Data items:
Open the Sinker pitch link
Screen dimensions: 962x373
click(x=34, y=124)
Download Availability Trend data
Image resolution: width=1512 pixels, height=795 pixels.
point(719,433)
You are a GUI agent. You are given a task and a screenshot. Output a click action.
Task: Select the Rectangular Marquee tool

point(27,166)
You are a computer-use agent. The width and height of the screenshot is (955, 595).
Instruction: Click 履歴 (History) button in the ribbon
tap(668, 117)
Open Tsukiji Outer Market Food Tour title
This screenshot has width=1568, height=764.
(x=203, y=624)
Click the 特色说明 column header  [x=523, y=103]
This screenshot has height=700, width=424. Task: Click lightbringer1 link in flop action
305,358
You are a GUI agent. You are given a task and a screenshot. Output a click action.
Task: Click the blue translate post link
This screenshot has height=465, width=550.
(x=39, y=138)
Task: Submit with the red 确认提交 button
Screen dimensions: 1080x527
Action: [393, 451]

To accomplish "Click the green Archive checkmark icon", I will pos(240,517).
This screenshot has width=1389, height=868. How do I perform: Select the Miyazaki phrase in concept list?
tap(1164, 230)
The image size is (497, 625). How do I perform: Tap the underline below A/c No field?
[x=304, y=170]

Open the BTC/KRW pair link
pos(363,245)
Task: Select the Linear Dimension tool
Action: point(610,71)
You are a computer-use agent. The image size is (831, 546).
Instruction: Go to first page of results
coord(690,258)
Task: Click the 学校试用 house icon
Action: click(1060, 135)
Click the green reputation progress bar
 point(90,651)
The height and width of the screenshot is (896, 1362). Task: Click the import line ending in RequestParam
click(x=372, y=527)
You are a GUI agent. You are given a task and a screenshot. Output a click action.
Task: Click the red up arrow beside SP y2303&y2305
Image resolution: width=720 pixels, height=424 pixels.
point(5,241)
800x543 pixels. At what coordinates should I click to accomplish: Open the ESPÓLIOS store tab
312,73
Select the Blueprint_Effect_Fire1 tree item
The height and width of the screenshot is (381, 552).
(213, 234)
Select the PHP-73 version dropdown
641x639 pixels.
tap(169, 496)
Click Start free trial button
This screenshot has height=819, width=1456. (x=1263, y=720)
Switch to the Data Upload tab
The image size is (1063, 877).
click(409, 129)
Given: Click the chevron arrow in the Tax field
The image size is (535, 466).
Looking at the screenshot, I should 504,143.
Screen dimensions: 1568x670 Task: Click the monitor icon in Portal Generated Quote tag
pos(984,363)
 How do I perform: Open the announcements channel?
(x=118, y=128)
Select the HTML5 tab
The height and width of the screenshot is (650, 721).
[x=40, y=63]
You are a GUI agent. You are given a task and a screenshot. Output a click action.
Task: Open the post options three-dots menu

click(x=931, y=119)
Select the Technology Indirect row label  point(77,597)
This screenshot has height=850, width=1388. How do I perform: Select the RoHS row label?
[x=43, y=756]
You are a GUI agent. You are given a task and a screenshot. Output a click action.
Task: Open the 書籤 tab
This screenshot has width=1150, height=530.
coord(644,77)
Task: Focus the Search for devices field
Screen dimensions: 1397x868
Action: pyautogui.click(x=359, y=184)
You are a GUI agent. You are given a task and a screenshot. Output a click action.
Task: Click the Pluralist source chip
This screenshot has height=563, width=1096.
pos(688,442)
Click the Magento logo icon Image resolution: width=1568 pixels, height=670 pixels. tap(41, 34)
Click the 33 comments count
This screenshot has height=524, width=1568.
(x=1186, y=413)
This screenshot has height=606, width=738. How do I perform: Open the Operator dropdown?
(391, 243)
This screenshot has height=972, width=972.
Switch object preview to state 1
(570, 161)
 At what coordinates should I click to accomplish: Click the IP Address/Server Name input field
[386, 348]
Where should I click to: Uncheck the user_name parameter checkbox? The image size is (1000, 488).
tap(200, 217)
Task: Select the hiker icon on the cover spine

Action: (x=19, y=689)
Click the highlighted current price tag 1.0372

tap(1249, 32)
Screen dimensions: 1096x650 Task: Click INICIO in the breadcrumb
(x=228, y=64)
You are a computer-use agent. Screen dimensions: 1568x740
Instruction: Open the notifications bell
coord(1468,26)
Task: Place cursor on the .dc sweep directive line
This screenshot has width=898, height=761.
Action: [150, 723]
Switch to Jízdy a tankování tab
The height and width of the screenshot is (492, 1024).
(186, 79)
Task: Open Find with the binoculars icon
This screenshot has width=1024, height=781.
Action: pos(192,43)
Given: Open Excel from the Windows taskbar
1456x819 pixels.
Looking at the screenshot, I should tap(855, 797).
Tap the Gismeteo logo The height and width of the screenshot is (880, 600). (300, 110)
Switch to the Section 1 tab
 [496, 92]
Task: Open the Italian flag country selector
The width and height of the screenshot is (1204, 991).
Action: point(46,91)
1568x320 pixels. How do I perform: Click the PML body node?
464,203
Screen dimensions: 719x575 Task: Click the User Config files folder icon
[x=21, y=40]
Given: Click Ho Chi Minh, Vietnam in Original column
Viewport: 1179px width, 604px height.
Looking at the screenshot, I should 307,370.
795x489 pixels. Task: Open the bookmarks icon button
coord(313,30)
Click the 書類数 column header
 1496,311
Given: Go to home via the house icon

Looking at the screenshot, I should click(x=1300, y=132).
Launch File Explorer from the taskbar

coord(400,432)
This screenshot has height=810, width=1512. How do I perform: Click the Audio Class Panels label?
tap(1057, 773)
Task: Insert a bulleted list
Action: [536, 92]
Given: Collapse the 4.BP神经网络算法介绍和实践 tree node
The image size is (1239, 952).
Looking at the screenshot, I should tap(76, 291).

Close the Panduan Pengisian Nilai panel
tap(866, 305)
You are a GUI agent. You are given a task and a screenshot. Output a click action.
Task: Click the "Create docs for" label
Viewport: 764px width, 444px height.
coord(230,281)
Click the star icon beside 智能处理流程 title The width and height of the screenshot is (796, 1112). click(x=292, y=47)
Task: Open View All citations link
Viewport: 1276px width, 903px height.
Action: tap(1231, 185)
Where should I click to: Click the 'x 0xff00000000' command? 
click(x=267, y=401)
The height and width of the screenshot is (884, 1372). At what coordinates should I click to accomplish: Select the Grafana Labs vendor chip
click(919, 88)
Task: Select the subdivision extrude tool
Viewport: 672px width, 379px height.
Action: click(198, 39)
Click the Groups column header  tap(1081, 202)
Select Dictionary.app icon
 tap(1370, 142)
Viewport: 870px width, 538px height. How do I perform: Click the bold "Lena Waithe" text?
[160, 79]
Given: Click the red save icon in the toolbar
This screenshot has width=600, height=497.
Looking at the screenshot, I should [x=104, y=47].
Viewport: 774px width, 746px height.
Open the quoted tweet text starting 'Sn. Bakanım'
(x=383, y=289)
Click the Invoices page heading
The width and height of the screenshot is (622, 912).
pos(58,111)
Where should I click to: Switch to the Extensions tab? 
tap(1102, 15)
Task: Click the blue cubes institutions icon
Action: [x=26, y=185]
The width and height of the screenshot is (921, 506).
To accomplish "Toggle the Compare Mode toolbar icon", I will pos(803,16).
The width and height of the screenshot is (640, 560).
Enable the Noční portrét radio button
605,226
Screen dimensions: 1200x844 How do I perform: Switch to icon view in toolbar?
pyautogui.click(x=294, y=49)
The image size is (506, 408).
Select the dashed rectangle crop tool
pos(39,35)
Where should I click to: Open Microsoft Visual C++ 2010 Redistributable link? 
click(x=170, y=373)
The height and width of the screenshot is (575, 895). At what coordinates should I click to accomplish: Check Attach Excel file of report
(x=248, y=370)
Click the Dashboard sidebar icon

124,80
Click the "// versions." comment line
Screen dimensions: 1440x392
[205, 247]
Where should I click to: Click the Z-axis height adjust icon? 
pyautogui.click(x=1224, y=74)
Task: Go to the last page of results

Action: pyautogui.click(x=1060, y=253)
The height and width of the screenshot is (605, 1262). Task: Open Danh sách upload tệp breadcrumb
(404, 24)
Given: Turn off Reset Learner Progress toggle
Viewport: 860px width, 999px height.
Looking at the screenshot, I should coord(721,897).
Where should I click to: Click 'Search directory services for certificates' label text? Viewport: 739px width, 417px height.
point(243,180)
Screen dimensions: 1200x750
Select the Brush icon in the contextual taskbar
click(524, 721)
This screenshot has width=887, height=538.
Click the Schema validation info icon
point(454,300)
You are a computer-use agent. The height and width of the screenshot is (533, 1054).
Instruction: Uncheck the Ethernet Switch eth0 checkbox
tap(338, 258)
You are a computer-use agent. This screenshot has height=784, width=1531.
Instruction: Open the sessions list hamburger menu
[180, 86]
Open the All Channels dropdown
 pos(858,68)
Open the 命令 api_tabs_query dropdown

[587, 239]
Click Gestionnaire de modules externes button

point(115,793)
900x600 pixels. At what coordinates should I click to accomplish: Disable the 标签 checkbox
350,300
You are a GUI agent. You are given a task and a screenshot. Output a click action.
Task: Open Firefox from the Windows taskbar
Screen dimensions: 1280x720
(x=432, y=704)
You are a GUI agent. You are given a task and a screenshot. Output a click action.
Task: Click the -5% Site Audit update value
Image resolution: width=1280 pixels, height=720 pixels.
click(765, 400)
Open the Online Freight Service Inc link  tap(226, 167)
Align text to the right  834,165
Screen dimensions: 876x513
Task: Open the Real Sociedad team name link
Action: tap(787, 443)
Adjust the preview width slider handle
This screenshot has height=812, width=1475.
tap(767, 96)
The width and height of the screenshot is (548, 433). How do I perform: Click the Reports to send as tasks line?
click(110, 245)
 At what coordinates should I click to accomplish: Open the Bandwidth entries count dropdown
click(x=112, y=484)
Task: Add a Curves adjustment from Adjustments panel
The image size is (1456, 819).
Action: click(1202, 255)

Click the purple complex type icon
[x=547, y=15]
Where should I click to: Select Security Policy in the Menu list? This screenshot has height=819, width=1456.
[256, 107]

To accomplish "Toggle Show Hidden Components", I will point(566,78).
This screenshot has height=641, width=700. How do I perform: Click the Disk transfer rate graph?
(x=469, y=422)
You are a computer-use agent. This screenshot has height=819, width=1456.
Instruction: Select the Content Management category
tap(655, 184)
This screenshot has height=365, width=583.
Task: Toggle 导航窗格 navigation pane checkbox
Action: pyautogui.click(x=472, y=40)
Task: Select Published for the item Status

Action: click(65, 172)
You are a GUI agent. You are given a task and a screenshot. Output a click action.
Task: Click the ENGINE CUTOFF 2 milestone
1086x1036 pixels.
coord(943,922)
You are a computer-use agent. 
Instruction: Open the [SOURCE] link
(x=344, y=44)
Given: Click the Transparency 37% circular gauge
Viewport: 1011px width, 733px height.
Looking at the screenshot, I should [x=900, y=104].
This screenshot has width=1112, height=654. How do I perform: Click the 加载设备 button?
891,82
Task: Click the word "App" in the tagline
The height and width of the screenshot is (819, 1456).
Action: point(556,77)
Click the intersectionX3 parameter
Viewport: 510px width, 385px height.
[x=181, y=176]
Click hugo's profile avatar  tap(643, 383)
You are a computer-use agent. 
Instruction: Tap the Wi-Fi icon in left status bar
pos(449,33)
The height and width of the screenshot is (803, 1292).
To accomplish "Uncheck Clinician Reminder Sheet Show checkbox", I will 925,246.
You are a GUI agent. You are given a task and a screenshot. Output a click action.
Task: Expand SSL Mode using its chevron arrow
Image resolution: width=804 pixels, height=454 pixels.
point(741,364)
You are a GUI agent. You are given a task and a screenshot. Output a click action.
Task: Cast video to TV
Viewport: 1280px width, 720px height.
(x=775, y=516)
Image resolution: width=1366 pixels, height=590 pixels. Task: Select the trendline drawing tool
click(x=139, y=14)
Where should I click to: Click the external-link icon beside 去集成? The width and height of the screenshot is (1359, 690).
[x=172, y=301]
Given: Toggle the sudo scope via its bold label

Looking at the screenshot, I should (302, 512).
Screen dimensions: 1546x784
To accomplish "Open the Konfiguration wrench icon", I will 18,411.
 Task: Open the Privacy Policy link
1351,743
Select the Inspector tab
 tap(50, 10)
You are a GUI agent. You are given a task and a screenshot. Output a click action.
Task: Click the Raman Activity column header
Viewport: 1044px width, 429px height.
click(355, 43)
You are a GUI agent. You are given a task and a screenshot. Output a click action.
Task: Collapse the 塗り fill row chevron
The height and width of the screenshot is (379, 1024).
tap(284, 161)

Aim: Return the lines starting at the one containing "Open the BTC/KRW pair link" and ending at the one containing "point(90,651)", both included, copying them exactly.

Reply to the exercise:
Open the BTC/KRW pair link
pos(363,245)
Task: Select the Linear Dimension tool
Action: point(610,71)
You are a computer-use agent. The image size is (831, 546).
Instruction: Go to first page of results
coord(690,258)
Task: Click the 学校试用 house icon
Action: click(1060, 135)
Click the green reputation progress bar
 point(90,651)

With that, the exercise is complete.